Their recent Rock and Roll Hall of Fame induction has a lot of fans romanticizing Kiss’ original lineup. It wasn’t all “Deuce” and “God of Thunder,” however.
Kiss set a standard for crass, loud and in-no-small-way filthy rock — not to mention egos as outsized as their outfits — during a 1970s hey day featuring Gene Simmons, Paul Stanley, Peter Criss and Ace Frehley, before a brief four-member comeback between 1996–2001. And that’s the period we’re focusing on, since the Rock Hall is only welcoming the founding members.
Unfortunately, that means we don’t get a chance to join the chorus of fans who’ve dumped on The Elder, since by then Criss had already been replaced by Eric Carr. (Heck, even Simmons gave that disastrous 1981 project a zero rating — though “as a bad Genesis record,” he added, The Elder would rank as a two.) It also means we were forced — heavy sigh — to delve back into the band’s deflating 1998 reunion disc …

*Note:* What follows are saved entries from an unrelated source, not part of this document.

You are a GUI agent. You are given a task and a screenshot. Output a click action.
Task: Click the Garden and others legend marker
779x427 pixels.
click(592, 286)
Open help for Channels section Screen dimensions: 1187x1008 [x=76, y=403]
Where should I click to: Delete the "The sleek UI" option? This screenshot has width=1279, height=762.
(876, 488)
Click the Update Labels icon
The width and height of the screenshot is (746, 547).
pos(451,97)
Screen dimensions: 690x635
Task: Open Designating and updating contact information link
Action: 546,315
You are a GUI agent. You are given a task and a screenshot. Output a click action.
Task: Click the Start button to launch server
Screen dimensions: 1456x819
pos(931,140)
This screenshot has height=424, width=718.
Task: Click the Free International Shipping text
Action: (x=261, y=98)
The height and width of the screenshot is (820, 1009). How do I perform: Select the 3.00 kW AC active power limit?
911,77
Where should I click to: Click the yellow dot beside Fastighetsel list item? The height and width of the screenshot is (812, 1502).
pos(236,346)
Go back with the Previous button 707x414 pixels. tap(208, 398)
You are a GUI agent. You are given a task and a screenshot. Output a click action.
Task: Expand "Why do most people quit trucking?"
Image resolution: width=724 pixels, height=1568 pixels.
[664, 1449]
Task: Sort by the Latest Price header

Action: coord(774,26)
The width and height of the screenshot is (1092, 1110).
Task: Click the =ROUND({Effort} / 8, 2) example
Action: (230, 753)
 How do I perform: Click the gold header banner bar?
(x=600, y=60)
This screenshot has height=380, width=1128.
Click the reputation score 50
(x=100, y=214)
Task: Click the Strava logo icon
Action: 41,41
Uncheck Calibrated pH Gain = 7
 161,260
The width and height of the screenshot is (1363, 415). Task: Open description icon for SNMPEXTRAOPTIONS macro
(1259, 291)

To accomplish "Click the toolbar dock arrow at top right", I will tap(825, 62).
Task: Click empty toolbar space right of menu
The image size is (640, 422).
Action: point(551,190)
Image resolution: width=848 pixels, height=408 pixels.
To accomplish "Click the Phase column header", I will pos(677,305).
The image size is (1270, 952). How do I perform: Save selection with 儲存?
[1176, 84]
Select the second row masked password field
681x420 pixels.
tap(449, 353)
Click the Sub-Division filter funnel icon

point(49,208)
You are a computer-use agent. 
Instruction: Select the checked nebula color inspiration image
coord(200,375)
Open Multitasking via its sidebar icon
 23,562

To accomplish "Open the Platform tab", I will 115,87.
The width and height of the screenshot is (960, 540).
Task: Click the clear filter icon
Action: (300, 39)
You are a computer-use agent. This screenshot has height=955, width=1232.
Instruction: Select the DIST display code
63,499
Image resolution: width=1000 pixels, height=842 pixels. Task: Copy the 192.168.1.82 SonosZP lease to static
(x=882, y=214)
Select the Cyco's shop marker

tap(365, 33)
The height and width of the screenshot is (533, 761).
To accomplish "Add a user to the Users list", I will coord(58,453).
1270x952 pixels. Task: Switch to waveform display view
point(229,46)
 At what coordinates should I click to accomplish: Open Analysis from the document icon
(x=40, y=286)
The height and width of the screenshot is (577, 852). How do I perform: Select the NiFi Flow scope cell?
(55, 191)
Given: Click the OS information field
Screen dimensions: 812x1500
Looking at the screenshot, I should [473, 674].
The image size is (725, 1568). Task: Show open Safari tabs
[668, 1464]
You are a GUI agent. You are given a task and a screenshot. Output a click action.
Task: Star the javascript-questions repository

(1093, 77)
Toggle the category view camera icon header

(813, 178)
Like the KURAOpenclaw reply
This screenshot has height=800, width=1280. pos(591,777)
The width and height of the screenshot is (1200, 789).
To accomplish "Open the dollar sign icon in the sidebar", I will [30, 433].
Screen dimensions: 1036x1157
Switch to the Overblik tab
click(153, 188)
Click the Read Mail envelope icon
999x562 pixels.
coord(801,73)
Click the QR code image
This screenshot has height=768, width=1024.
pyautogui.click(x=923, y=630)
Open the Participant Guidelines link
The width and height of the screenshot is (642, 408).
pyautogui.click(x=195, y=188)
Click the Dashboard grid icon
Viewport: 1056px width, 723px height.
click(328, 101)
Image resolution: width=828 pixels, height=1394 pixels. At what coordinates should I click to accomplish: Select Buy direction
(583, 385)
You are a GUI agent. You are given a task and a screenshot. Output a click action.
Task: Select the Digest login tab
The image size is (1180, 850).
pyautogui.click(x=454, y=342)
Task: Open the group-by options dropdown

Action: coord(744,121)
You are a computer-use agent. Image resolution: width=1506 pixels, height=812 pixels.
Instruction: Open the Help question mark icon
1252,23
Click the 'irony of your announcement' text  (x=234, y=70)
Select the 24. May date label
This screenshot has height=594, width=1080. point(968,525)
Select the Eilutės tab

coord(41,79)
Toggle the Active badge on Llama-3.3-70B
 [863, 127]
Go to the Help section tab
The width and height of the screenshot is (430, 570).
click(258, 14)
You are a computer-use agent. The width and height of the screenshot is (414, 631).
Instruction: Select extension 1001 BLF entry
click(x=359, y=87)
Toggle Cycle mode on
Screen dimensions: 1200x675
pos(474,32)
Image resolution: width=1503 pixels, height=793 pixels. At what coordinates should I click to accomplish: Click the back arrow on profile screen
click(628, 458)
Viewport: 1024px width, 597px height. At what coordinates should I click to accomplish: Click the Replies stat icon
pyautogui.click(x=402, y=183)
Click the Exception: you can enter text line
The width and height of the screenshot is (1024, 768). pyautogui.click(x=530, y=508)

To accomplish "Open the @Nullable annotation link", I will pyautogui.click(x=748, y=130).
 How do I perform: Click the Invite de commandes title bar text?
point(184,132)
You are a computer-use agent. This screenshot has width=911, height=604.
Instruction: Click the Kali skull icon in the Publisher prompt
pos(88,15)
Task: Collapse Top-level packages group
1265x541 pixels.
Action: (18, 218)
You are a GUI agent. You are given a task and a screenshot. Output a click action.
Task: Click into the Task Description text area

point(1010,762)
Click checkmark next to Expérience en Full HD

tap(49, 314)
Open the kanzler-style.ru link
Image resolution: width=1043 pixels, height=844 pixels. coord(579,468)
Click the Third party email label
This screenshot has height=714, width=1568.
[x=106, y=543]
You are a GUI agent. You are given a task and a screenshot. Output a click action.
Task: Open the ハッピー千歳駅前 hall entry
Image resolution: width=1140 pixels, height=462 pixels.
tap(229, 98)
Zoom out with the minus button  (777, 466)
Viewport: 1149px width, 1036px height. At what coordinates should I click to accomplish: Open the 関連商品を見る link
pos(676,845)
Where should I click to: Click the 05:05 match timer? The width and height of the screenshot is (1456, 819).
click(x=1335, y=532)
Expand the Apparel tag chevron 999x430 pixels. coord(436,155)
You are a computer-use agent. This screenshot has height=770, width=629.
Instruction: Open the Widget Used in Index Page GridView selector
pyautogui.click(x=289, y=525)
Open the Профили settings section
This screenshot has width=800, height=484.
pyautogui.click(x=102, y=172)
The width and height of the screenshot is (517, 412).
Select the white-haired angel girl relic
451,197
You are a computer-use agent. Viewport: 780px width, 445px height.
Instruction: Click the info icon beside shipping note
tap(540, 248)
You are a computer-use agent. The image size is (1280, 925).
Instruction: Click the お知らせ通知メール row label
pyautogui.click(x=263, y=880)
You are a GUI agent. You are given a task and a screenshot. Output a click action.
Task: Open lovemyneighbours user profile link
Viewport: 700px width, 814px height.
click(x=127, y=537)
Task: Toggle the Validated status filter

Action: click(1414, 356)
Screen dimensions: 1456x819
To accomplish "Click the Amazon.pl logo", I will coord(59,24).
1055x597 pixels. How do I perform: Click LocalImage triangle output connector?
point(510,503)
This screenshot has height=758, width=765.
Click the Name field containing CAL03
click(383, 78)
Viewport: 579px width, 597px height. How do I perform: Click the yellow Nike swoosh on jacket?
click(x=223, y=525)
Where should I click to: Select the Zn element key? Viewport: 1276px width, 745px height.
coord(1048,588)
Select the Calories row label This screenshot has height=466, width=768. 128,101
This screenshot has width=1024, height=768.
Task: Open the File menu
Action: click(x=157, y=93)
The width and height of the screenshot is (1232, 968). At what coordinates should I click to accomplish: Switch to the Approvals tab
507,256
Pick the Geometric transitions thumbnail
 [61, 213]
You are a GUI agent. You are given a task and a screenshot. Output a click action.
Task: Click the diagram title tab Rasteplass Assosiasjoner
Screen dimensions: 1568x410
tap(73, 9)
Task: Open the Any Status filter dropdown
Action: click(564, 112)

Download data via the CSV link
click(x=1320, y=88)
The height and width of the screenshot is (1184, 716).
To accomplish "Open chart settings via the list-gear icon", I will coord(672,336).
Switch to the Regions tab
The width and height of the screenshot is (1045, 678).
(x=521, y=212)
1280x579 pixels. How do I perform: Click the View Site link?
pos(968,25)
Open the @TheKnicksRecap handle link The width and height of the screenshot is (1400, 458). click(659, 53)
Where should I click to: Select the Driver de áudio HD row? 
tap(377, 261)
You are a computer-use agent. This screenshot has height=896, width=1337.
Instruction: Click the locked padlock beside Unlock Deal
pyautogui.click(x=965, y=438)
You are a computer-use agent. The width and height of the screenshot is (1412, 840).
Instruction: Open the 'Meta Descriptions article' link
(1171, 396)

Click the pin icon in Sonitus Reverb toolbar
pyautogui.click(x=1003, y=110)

“CHRISTINE SIXTEEN,” (LOVE GUN, 1977): Kiss’ precipitous slide into glossy pop late in the decade begins with fluffy little numbers like this Simmons-sung hit, an ode to statutory rape with none of the wrong-headed salaciousness that you might expect from your favorite demon. Instead, bubblegum, occasionally non-sensical lyrics are matched in kind with a sugary-sweet piano signature and an utterly paper-thin groove.
That its mindless, earworm chorus — the title, yelled incessantly — is so easily stuck in our heads is all the more reason to despise “Christine Sixteen.” And also, why it went to No. 25 in 1977. Some radio programmers would only play the song after 7 p.m. — though that was apparently because of content worries. Kiss sounded as soft as a pom pom.
“RAISE YOUR GLASSES,” (PSYCHO CIRCUS, 1998): One of the greatest things about Kiss is Stanley’s propensity for stadium-rocking anthems. One of the worst things about Kiss is Stanley’s propensity for stadium-rocking anthems. Even when he has a bad idea, or — as with this calorie-free, Holly Knight-co-written tripe — no idea, he still insists on dressing it up as a huge sing-along moment.
Owing much to the plasticine MTV-era over-production of late-1980s whiffs like Crazy Nights, “Raise Your Glasses” represents the nadir of this reunion project with Criss and Frehley (who hadn’t both been on a Kiss album since 1979) — if only because it sounds like the worst of what Kiss did in the interim.
“KISSIN’ TIME,” (KISS, 1974): Every new band needs a theme song. And, better yet, one that name checks all of the great American cities — don’t forget “St. Lou!” — where you’re about to rock: “Let’s do it in Detroit! … What are we waiting for?” Inspiration, perhaps? The decades-later advent of GPS, in order to find some offbeat new locales? Something better for source material than Bobby Rydell?
Expectations for Kiss don’t exactly run toward the academic, of course. But this No. 83-charting group-sung snoozer — actually a reworked version of an old Rydell bobbisox hit which concludes its cliche-riddled trudge with an utterly cliched extra-long fade out — is just plain dumb.
“BABY DRIVER,” (ROCK ‘N ROLL OVER, 1976): As paper thin as “Kissin’ Time” no doubt was, at least you could discern some recognizable theme. They were Kiss, and they intended to play in a series of well-known American cities. Got it. “Baby Driver,” nearly four decades later, remains a nonsensical mess. Maybe about a woman? Or a car? Or a car and a woman? A woman in a car? “Nobody knows where you’re going,” Criss wails. “Nobody cares where you been.” Yes, exactly.
It’s the rare clunker on a return-to-form album that saw Kiss reunite with Alive! producer Eddie Kramer after the weird experimentation of Bob Ezrin’s Destroyer. Criss elsewhere acquits himself much better on Stanley’s “Hard Luck Woman,” which was originally thought of as a vehicle for Rod Stewart.
“I WAS MADE FOR LOVIN’ YOU,” (DYNASTY, 1979): Nothing about this made sense. First, there was the idea of Kiss doing a disco song. Then there was the fact that the disco era was all but over. That didn’t stop Stanley, who reportedly bragged that he wrote “I Was Made For Lovin’ You” in 10 minutes after a trip to Studio 54 — just to prove how easy writing in the disco genre was. Is that really a point worth making?
Dynasty, which also saw the band undergo a deeply disturbing costume redo, marked the death knell for what Kiss had once been — and not just because of that teeth-splintering moment of Stanley falsetto. “I Was Made For Lovin’ You” found the band working for the first time with popster Desmond Child, who would go on to ruin large swaths of the 1980s with contributions on albums between Animalize and Hot in the Shade.